Panic disorder is an anxiety disorder characterized by reoccurring unexpected panic attacks. Panic attacks are sudden periods of intense fear that may include palpitations, sweating, shaking, shortness of breath, numbness, or a feeling that something terrible is going to happen. The maximum degree of symptoms occurs within minutes. There may be ongoing worries about having further attacks and avoidance of places where attacks have occurred in the past.
The cause of panic disorder is unknown. Panic disorder often runs in families. Risk factors include smoking, psychological stress, and a history of child abuse. Diagnosis involves ruling out other potential causes of anxiety including other mental disorders, medical conditions such as heart disease or hyperthyroidism, and drug use. Screening for the condition may be done using a questionnaire.
Panic disorder is usually treated with counselling and medications. The type of counselling used is typically cognitive behavioral therapy (CBT) which is effective in more than half of people. Medications used include antidepressants and occasionally benzodiazepines or beta blockers. Following stopping treatment up to 30% of people have a recurrence.
Panic disorder affects about 2.5% of people at some point in their life. It usually begins during adolescence or early adulthood but any age can be affected. It is less common in children and older people. Women are more often affected than men.
Signs and symptoms
Panic disorder sufferers usually have a series of intense episodes of extreme anxiety during panic attacks. These attacks typically last about ten minutes, and can be as short-lived as 1–5 minutes, but can last twenty minutes to more than an hour, or until helpful intervention is made. Panic attacks can wax and wane for a period of hours (panic attacks rolling into one another), and the intensity and specific symptoms of panic may vary over the duration.

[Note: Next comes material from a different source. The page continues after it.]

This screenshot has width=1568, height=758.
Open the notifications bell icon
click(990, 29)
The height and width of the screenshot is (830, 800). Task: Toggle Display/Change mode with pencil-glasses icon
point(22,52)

In some cases, the attack may continue at unabated high intensity or seem to be increasing in severity. Common symptoms of an attack include rapid heartbeat, perspiration, dizziness, dyspnea, trembling, uncontrollable fear such as: the fear of losing control and going crazy, the fear of dying and hyperventilation. Other symptoms are a sensation of choking, paralysis, chest pain, nausea, numbness or tingling, chills or hot flashes, faintness, crying and some sense of altered reality. In addition, the person usually has thoughts of impending doom. Individuals suffering from an episode have often a strong wish of escaping from the situation that provoked the attack. The anxiety of panic disorder is particularly severe and noticeably episodic compared to that from generalized anxiety disorder. Panic attacks may be provoked by exposure to certain stimuli (e.g., seeing a mouse) or settings (e.g., the dentist’s office). Other attacks may appear unprovoked. Some individuals deal with these events on a regular basis, sometimes daily or weekly. The outward symptoms of a panic attack often cause negative social experiences (e.g., embarrassment, social stigma, social isolation, etc.).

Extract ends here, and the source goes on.